┏━━
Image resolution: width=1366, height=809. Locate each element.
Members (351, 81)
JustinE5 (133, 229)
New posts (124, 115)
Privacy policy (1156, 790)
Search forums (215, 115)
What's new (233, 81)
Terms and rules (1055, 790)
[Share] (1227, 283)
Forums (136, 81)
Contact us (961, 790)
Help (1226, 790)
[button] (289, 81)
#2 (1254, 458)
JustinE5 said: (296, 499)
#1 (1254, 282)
┗━━
> _About this exercise_:
All lines from the one containing "What's new (233, 81)" down to the final line above are to be restated word for word; leave out the rest.

> _Answer section_:
What's new (233, 81)
Terms and rules (1055, 790)
[Share] (1227, 283)
Forums (136, 81)
Contact us (961, 790)
Help (1226, 790)
[button] (289, 81)
#2 (1254, 458)
JustinE5 said: (296, 499)
#1 (1254, 282)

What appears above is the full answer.